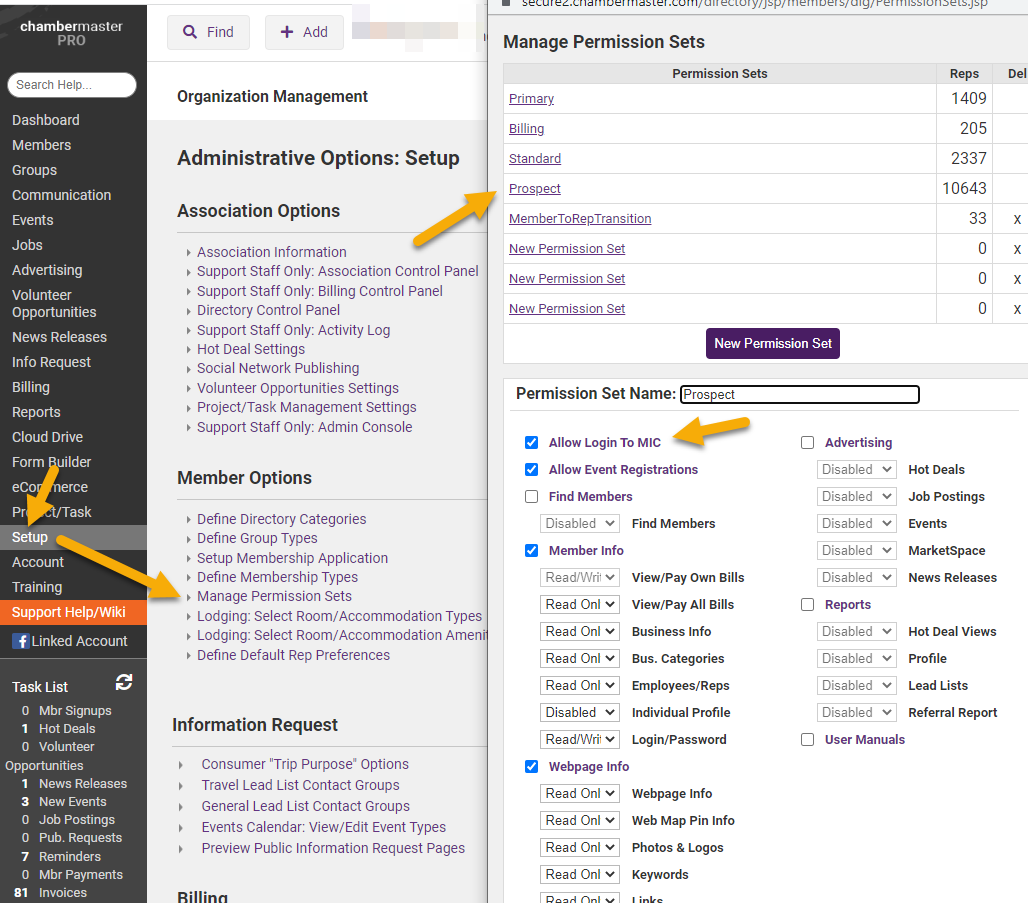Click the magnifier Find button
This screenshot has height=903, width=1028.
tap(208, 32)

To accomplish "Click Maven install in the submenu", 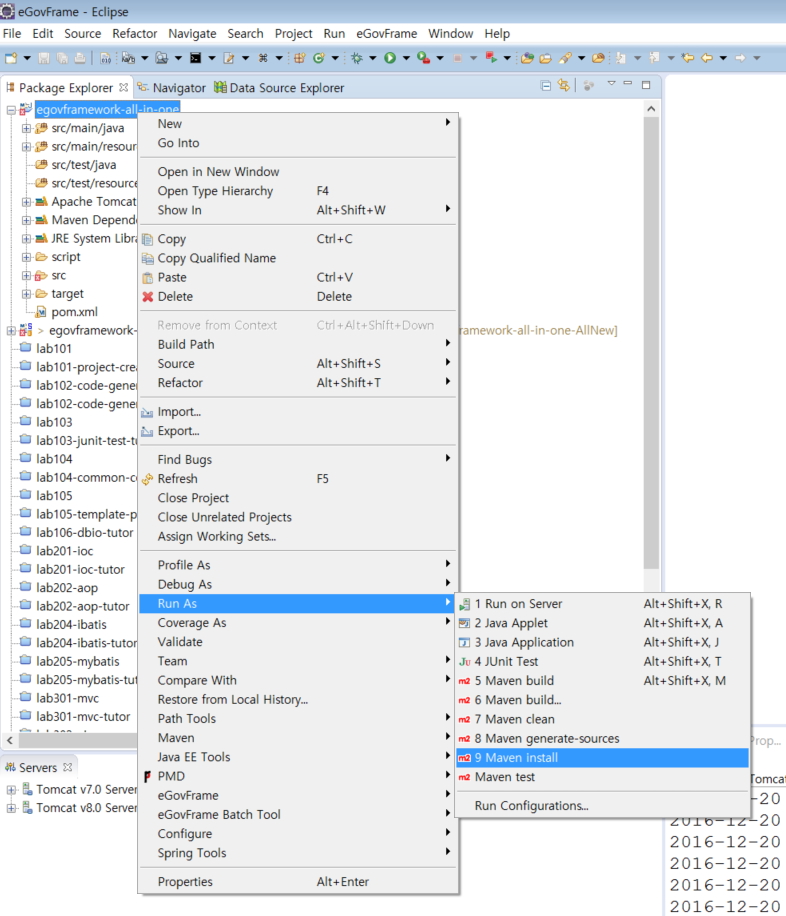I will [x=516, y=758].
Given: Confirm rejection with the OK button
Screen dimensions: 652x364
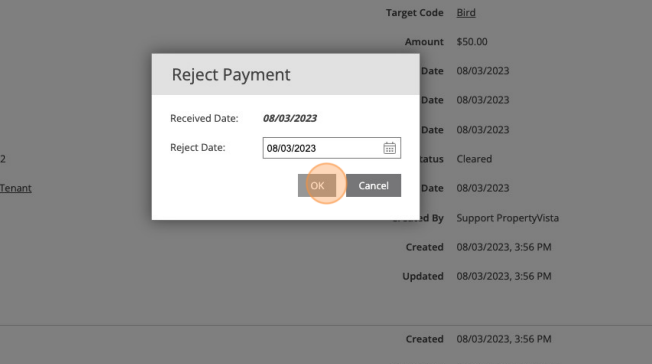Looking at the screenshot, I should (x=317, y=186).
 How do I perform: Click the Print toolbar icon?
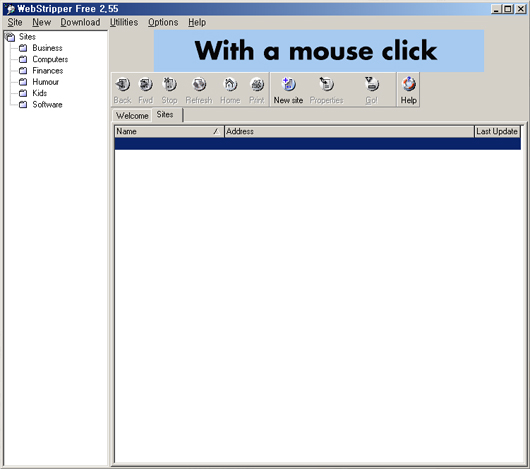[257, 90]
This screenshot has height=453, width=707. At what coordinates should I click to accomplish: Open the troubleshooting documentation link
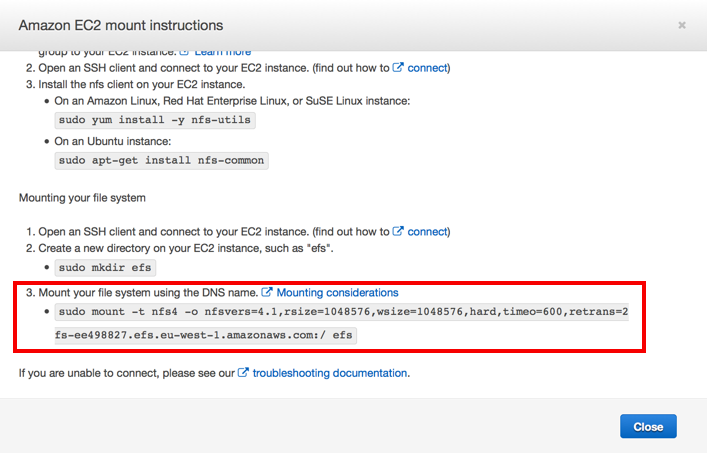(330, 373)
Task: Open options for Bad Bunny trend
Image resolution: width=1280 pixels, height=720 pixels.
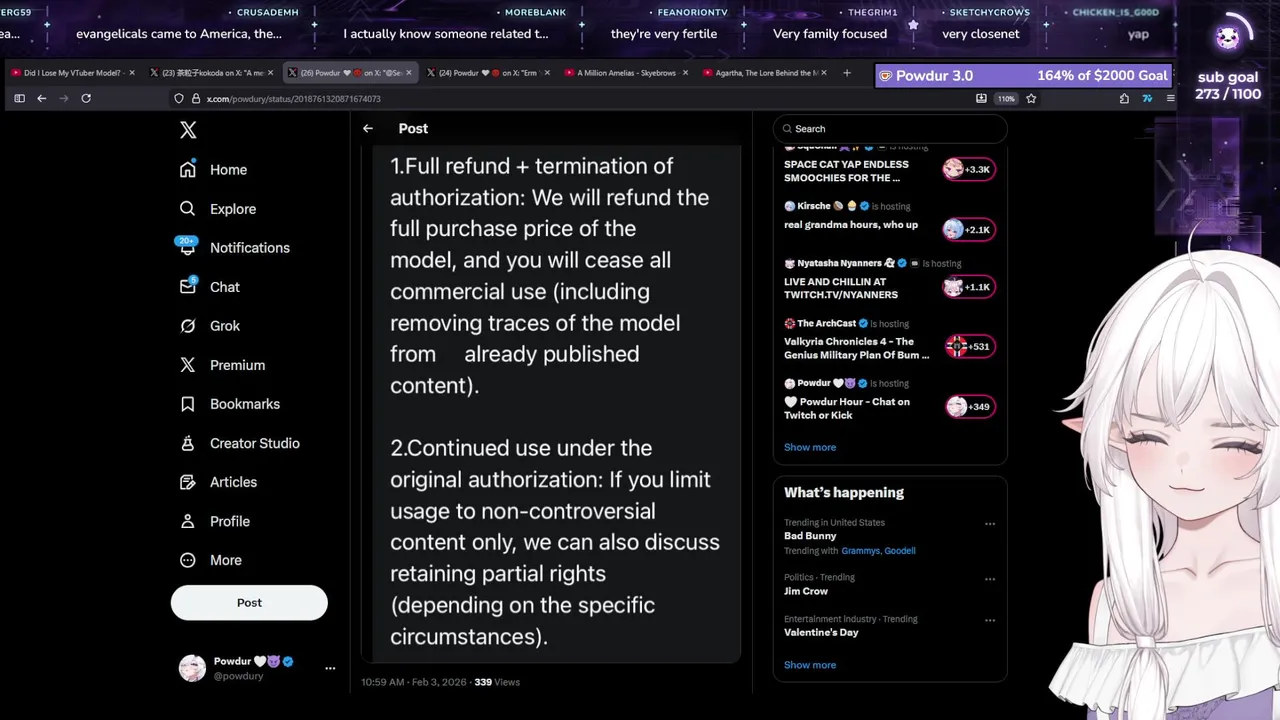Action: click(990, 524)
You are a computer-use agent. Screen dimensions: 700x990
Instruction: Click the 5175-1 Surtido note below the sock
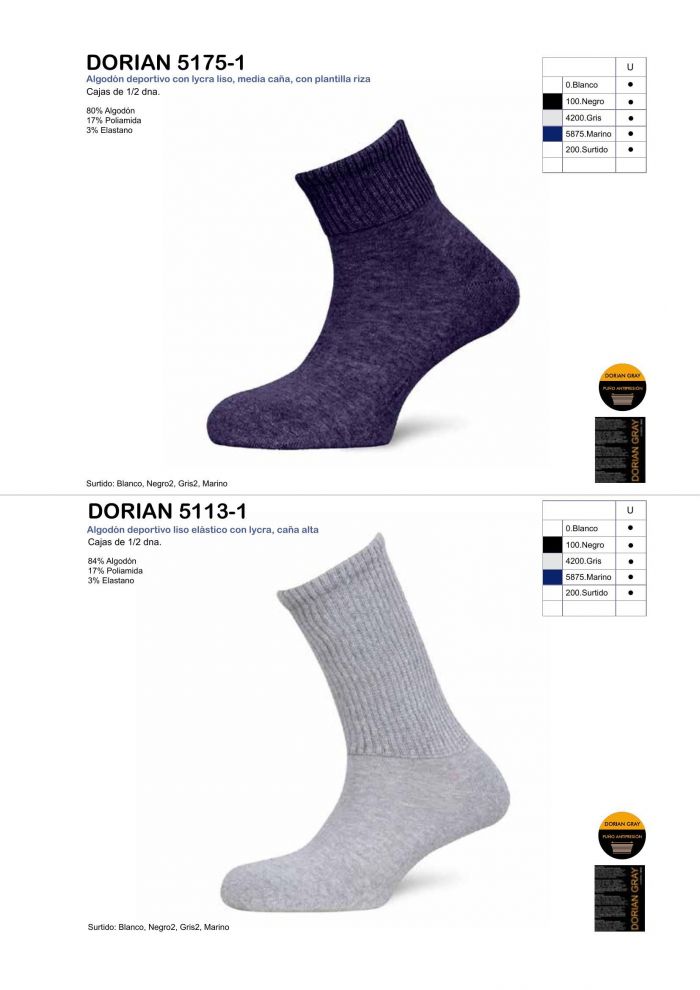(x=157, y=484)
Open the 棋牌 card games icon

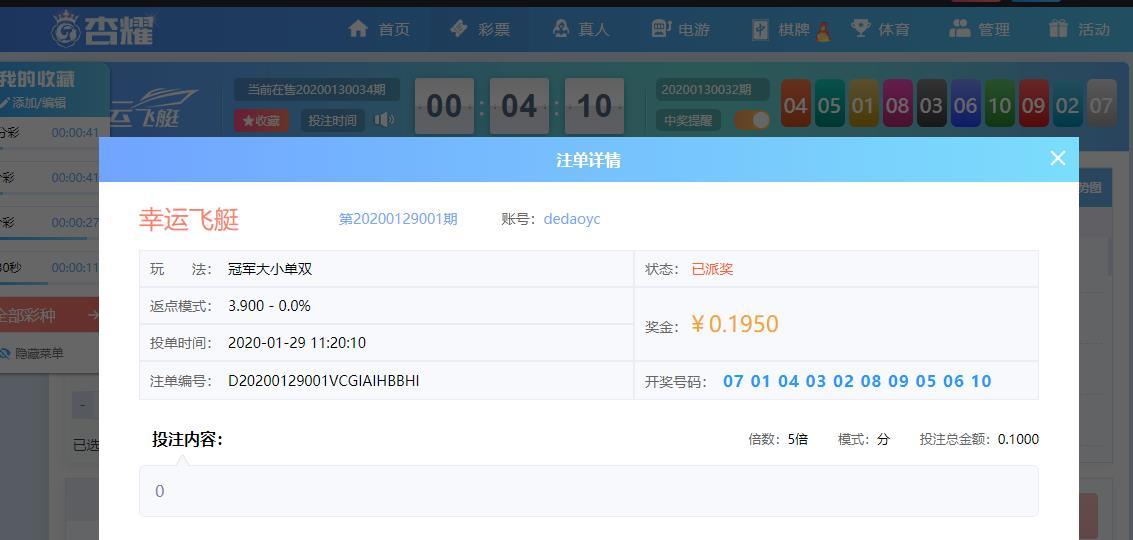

☆ ☆ ☆

**What you have to do:** Reproduce, exactly and with no pictures, the lines from the line containing "You are a computer-use" through the closing line of the data above, keeping both ends.

**Completed exercise:**
You are a computer-use agent. Screen dimensions: 700x990
Instruction: Click the 5175-1 Surtido note below the sock
(x=157, y=484)
Open the 棋牌 card games icon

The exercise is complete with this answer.